# Imports

___

In [13]:
import pandas as pd
import numpy as np 
import requests
from nltk.stem import PorterStemmer, WordNetLemmatizer

from nltk.tokenize import sent_tokenize, word_tokenize, RegexpTokenizer

In [14]:
import time

We are going to train a model to determine whether a post is from the one of the two following subreddits. In order to do this we will need a large number fo samples from both. The API we are using is an opensource project, and in order to avoid overtaxing the server we have built a sleep time into our API request function. Those trying to replicate this prokject should take care to include some measure of courtesy when using the API. The host has been known to block abussive IP adresses. 

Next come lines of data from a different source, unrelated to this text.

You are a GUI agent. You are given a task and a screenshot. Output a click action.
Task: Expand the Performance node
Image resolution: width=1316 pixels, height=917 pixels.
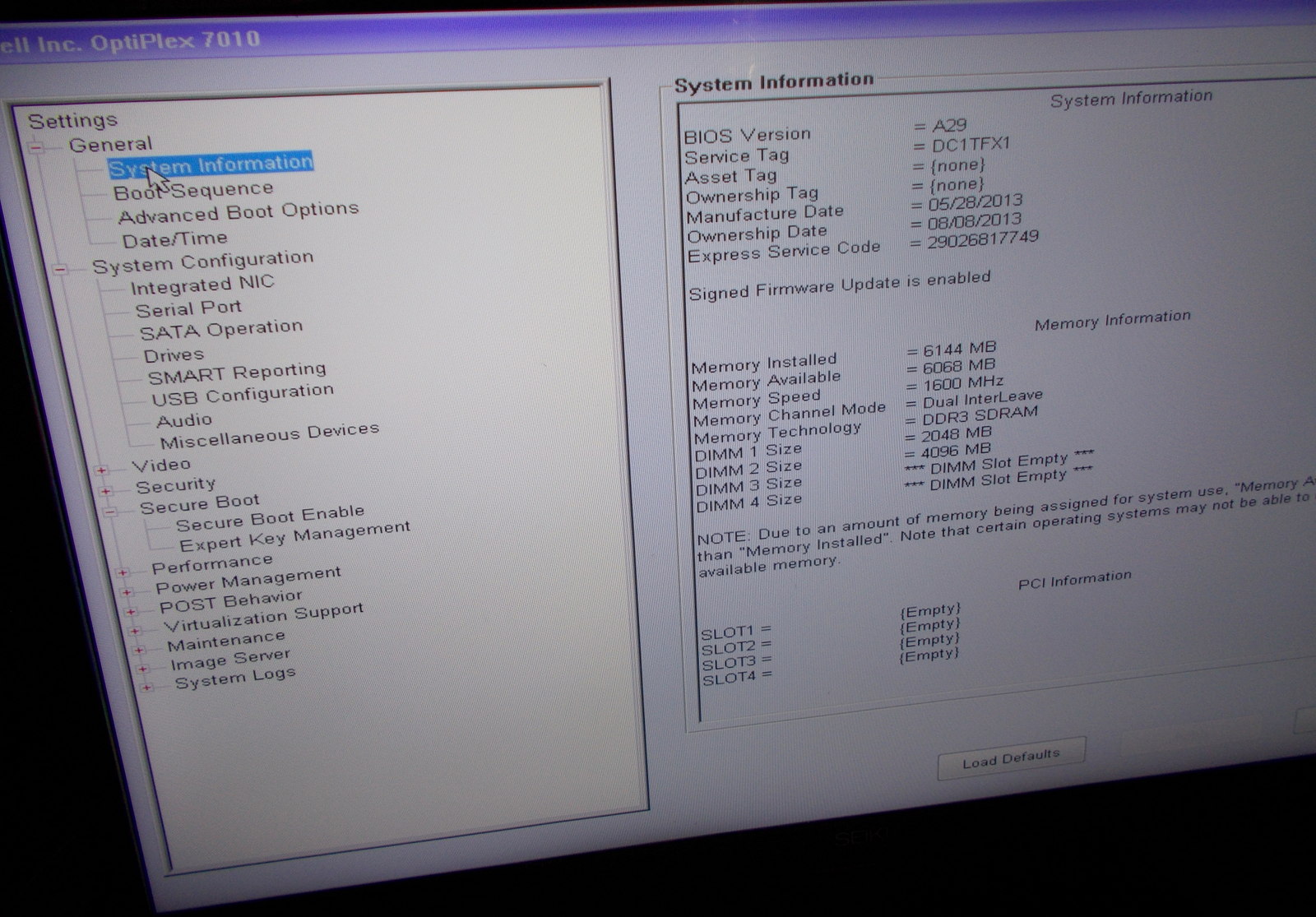pos(123,572)
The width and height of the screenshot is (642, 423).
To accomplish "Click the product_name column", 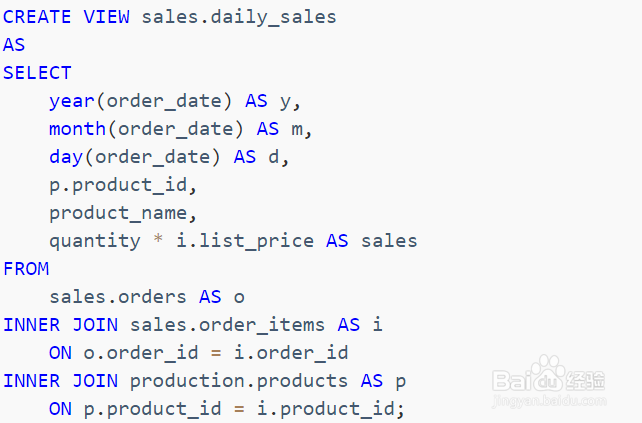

Facts - https://www.reddit.com/r/facts/
FakeFacts - https://www.reddit.com/r/FakeFacts/

___

# Url and pull paramters

We are going to be using the Pushshift APi - https://github.com/pushshift/api

In [15]:
# api setting
url = 'https://api.pushshift.io/reddit/search/submission'



In [16]:
# create json file from request results
# access the df through the data key 
# return df
def res_to_df(res):
    data = res.json()
    posts = data['data']
    return pd.DataFrame(posts)


Below is a sleep controlled function for pulling subreddit information from the API that take a number of iterations, a subreddit name, and a UTC time to set the the most recent post in the return dataframe. The function is built to pull 50 posts at a time, and to sleep for a period of time between each pull. Each request result is concatonated into a master_df and returned.

In [17]:
def get_posts(strokes, subreddit, target_time):
    df = pd.DataFrame()
    master_df = pd.DataFrame()
    
   
    for i in range(strokes):
        try:
            params = {
                'subreddit': subreddit,
                'size': 50,
                'before': target_time}

            res = requests.get(url,params)
            data = res.json()
            posts = data['data']
            df = pd.DataFrame(posts)

            frames = [df,master_df]
            master_df = pd.concat(frames, axis= 0 , ignore_index = True)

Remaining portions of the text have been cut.